Sunday, January 11, 2009

American Wife by Curtis Sittenfield

For my book club, we read Sittenfield's book Prep. I hated it, absolutely hated it. The main character was so weak, so desperate to please and be wanted. The explicit sex in the book was so awkward, which I suspect was appropriate considering the subject matter -- confused teenagers fucking.

But I was curious about Sittenfield's fictionalized take of Laura Bush.

Surely we all had moments where we wondered what Laura Bush thought about her husband and his policies. Was she angry, sad, encouraging, proud? Impossible to know behind the frozen expression on her face. The robot wife.

Some chose to believe that she must not approve. She's a woman who claims to love books and libraries. How can she stand by a man who so strongly disapproves of education and instead represents the antithesis of advancement through education?

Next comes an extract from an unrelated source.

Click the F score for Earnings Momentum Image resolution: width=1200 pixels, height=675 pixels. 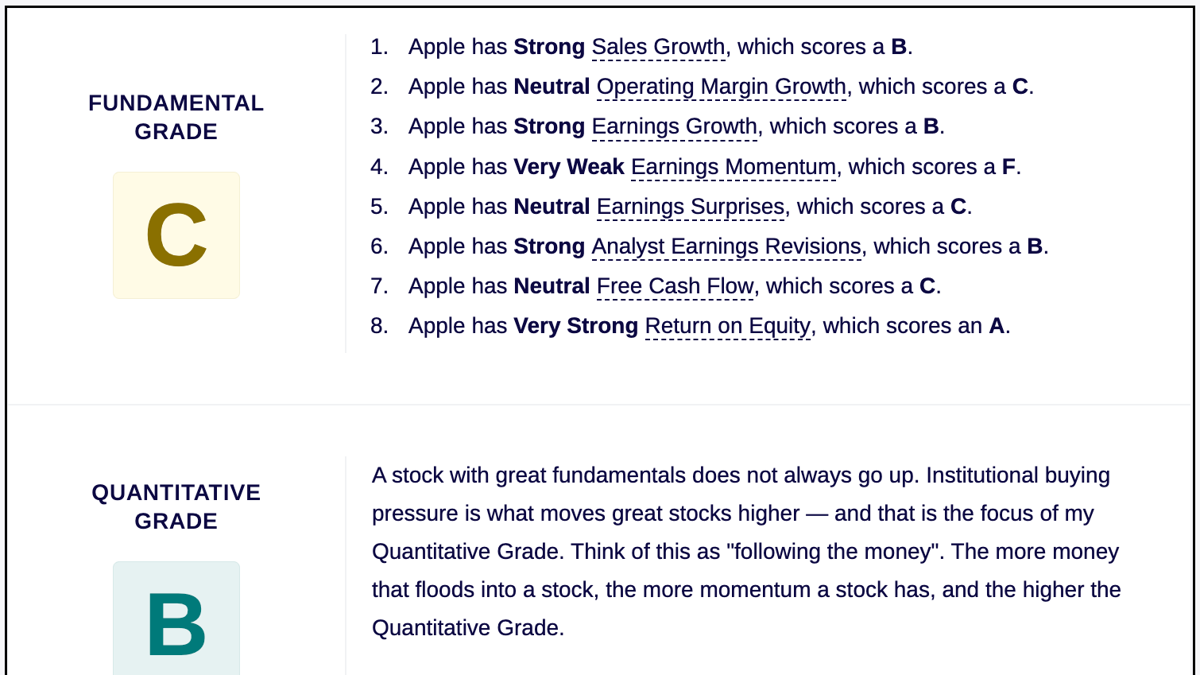(x=1008, y=167)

No one understands the makings of a marriage except the two people involved. As viewers on the outside, we've no right to judge. But that doesn't mean we aren't at least curious.

After reading part of this though, I started feeling very angry for Laura Bush. Sittenfield has used some details about her life but added the same explicit sex that bothered me so much about Prep. Why would a person project those ideas onto the president's wife? Her intent could only be malicious. I doubt there was any sort of information to support what she wrote. The fact that she even thought this grossed me out.

I didn't finish reading the book. I tried reading the book, and then I listened to it on CD for a while during my daily commute, but one day I just quit because I realized I was bored.

Wouldn't recommend this book to anyone.